• [What to do]: Among the lines below, a stretch begins at the one with "สัตว์เลี้ยงขนฟู (513, 200)" and ends at the one with "14 પાટીદાર સહિત". Repeat that stretch exactly, ends included.

Data for processing section start

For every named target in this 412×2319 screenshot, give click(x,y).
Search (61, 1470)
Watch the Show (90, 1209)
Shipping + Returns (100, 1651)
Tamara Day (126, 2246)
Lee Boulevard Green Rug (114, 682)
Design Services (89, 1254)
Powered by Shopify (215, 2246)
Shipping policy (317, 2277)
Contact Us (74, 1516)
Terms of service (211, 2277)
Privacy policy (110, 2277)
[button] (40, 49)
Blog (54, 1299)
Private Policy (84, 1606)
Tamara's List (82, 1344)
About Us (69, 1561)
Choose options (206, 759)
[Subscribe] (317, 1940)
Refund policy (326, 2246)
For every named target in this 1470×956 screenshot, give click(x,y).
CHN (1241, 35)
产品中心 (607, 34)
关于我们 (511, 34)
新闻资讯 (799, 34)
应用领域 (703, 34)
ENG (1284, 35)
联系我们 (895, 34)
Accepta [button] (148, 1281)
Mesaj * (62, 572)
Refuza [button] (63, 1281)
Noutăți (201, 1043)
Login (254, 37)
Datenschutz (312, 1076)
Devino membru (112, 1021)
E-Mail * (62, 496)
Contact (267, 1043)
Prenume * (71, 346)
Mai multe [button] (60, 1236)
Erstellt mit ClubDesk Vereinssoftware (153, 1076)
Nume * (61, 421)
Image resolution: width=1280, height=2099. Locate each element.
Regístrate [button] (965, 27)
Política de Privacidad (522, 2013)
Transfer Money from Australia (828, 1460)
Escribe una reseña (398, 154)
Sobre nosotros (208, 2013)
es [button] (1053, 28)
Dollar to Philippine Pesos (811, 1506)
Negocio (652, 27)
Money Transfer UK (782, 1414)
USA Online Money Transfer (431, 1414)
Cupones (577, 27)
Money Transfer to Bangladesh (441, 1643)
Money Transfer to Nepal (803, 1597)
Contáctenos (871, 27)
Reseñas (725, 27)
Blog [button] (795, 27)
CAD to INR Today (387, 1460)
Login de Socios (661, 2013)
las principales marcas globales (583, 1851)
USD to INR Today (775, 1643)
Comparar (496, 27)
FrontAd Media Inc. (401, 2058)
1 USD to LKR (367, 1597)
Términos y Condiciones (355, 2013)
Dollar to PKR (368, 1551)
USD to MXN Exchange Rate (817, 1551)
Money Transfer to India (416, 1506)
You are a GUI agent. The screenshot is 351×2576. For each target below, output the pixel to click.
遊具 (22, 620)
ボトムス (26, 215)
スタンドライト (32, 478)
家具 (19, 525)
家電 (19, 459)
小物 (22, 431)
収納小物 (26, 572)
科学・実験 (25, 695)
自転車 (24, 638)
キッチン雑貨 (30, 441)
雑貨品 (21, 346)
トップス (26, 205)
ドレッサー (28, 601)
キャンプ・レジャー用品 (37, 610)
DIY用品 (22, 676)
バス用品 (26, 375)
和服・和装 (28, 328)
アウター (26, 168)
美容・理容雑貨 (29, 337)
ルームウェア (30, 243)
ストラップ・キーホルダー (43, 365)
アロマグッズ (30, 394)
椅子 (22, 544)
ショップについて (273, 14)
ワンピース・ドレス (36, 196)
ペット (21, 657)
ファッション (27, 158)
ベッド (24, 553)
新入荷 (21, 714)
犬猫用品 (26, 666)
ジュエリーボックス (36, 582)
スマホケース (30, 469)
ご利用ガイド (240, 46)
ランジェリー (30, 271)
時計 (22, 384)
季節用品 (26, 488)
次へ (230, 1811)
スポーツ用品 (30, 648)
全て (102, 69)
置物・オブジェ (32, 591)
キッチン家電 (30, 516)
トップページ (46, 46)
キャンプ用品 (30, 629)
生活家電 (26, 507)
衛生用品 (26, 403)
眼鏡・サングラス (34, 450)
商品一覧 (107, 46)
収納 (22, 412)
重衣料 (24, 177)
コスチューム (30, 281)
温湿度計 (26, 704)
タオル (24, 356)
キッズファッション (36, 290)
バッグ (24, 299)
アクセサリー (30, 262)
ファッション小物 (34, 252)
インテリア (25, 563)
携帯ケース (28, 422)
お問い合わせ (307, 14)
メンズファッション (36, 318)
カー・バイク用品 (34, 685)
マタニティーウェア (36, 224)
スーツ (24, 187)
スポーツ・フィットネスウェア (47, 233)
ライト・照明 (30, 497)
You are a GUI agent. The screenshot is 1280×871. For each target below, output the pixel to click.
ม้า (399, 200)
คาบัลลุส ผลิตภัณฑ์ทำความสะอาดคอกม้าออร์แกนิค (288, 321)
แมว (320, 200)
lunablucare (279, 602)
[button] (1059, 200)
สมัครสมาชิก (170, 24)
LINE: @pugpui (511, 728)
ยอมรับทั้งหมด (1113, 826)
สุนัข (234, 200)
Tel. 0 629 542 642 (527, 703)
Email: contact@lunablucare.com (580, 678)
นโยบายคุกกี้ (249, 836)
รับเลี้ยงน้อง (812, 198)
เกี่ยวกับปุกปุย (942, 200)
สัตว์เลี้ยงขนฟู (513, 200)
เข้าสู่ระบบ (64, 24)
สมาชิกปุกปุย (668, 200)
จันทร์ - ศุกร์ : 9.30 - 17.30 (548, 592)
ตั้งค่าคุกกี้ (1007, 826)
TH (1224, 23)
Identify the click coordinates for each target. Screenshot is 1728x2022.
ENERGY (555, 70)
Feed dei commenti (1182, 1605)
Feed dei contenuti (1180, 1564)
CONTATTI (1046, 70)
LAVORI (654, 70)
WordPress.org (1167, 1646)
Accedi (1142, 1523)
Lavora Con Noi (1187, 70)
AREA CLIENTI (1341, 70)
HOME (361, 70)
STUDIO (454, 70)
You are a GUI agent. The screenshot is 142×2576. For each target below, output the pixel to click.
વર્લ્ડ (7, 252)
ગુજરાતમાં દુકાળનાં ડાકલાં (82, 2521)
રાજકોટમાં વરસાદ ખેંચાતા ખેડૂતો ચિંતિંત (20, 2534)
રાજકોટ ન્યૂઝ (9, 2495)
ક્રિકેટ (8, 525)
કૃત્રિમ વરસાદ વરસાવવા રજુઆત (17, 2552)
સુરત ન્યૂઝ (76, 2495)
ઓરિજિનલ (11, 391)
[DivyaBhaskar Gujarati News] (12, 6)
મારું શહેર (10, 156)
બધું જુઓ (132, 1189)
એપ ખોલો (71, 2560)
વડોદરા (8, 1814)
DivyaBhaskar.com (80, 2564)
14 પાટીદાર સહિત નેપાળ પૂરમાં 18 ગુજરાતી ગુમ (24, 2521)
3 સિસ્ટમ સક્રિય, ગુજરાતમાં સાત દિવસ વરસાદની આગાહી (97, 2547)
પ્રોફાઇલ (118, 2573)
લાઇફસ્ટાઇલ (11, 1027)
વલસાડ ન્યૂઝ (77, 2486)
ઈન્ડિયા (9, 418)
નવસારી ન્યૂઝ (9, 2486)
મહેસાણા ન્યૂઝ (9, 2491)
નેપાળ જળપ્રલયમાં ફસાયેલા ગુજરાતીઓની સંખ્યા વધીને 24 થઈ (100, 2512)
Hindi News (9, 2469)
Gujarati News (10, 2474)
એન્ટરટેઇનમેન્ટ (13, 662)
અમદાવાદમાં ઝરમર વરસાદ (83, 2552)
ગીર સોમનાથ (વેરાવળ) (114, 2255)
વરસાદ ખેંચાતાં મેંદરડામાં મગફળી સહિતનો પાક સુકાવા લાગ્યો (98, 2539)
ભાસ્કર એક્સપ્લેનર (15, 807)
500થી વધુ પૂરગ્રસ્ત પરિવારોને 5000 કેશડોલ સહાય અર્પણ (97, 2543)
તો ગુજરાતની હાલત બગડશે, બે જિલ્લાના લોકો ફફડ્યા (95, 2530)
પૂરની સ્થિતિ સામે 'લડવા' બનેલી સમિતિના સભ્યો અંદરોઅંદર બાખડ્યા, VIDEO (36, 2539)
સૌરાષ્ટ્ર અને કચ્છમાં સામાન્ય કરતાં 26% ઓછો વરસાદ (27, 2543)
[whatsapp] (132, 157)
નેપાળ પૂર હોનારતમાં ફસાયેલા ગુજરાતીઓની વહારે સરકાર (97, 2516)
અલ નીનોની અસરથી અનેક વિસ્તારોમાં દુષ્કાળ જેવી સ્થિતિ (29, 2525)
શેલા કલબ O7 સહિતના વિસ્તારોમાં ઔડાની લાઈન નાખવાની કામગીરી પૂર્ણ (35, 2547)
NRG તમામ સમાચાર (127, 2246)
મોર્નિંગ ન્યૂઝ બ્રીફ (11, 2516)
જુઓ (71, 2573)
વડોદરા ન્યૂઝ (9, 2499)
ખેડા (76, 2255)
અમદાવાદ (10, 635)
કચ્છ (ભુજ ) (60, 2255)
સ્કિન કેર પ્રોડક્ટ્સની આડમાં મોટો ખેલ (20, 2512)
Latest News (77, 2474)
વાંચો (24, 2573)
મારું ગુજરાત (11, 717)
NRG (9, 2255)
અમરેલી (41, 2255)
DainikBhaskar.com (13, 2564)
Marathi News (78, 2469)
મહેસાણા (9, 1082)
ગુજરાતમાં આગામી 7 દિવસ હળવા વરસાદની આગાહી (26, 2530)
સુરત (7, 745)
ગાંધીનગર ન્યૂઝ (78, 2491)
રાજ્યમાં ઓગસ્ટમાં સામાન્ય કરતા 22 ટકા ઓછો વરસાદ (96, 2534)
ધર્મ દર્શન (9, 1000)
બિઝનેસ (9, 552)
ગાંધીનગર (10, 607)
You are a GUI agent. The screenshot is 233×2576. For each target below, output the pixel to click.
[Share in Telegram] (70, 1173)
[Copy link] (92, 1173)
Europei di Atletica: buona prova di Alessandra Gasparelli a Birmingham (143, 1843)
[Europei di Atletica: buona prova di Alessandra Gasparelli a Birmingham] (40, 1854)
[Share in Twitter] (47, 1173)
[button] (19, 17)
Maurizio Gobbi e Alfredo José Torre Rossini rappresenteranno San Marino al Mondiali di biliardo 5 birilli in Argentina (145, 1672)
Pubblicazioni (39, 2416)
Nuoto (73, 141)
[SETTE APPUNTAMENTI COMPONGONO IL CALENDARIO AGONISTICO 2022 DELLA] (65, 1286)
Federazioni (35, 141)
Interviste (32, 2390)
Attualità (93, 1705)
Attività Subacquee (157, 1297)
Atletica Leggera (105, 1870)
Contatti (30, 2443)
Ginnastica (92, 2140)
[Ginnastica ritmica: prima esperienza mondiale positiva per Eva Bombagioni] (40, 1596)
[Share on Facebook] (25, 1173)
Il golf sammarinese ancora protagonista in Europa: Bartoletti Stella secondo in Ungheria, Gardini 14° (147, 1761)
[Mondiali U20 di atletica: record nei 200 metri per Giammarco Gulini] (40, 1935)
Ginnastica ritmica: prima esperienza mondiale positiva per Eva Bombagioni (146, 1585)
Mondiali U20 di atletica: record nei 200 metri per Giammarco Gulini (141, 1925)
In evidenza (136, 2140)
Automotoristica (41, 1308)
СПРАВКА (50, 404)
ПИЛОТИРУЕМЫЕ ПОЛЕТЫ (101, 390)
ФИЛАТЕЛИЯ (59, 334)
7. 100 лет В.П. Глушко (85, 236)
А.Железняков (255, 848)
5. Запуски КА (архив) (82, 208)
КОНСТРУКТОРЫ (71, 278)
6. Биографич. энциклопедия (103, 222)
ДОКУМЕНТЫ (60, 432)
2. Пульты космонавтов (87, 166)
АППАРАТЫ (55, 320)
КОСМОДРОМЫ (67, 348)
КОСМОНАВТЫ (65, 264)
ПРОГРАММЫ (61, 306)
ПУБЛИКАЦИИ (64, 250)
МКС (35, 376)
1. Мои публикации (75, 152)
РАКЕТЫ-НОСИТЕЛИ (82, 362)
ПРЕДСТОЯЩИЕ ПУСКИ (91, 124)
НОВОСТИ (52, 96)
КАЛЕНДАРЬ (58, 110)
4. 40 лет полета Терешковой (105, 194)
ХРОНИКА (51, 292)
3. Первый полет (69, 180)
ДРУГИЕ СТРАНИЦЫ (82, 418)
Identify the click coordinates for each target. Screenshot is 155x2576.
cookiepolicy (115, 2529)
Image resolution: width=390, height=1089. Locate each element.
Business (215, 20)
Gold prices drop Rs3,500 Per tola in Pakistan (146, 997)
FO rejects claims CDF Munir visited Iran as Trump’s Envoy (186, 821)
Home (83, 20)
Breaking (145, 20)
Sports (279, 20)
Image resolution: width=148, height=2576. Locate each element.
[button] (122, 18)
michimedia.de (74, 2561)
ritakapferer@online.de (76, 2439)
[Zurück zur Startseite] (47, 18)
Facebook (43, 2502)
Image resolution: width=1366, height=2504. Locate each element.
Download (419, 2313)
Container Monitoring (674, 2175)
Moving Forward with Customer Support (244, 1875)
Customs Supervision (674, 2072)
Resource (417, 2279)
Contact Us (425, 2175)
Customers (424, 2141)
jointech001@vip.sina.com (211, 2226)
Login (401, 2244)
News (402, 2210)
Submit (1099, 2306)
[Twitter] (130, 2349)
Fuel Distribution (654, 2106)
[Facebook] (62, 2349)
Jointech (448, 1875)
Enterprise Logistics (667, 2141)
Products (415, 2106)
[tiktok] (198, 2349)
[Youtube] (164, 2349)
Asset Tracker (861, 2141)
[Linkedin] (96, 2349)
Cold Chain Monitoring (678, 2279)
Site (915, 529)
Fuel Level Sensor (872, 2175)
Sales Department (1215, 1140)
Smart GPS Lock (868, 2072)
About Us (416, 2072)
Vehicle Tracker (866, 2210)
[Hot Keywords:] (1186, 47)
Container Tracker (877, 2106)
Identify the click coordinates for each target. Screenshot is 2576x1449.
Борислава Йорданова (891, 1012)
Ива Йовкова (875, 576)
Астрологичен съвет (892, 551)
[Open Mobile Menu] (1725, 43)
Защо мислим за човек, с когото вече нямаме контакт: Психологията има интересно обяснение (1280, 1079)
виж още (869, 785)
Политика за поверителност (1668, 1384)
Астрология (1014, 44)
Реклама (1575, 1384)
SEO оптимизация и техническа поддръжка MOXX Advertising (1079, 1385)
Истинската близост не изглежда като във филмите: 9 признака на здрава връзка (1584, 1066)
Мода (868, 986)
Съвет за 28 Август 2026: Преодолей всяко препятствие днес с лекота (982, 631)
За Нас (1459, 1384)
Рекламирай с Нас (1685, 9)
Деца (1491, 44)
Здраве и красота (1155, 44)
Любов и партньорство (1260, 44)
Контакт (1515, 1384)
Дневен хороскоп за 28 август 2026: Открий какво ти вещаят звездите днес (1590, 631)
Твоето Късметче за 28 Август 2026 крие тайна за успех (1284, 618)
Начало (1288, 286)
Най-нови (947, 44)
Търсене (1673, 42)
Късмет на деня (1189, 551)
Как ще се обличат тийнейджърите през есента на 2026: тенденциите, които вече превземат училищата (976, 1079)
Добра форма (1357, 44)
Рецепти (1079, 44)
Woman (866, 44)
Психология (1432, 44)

Data for processing section end

• [Solution to this task]:
สัตว์เลี้ยงขนฟู (513, 200)
เข้าสู่ระบบ (64, 24)
สมาชิกปุกปุย (668, 200)
จันทร์ - ศุกร์ : 9.30 - 17.30 (548, 592)
ตั้งค่าคุกกี้ (1007, 826)
TH (1224, 23)
Identify the click coordinates for each target. Screenshot is 1728x2022.
ENERGY (555, 70)
Feed dei commenti (1182, 1605)
Feed dei contenuti (1180, 1564)
CONTATTI (1046, 70)
LAVORI (654, 70)
WordPress.org (1167, 1646)
Accedi (1142, 1523)
Lavora Con Noi (1187, 70)
AREA CLIENTI (1341, 70)
HOME (361, 70)
STUDIO (454, 70)
You are a GUI agent. The screenshot is 142×2576. For each target below, output the pixel to click.
વર્લ્ડ (7, 252)
ગુજરાતમાં દુકાળનાં ડાકલાં (82, 2521)
રાજકોટમાં વરસાદ ખેંચાતા ખેડૂતો ચિંતિંત (20, 2534)
રાજકોટ ન્યૂઝ (9, 2495)
ક્રિકેટ (8, 525)
કૃત્રિમ વરસાદ વરસાવવા રજુઆત (17, 2552)
સુરત ન્યૂઝ (76, 2495)
ઓરિજિનલ (11, 391)
[DivyaBhaskar Gujarati News] (12, 6)
મારું શહેર (10, 156)
બધું જુઓ (132, 1189)
એપ ખોલો (71, 2560)
વડોદરા (8, 1814)
DivyaBhaskar.com (80, 2564)
14 પાટીદાર સહિત નેપાળ પૂરમાં 18 ગુજરાતી ગુમ (24, 2521)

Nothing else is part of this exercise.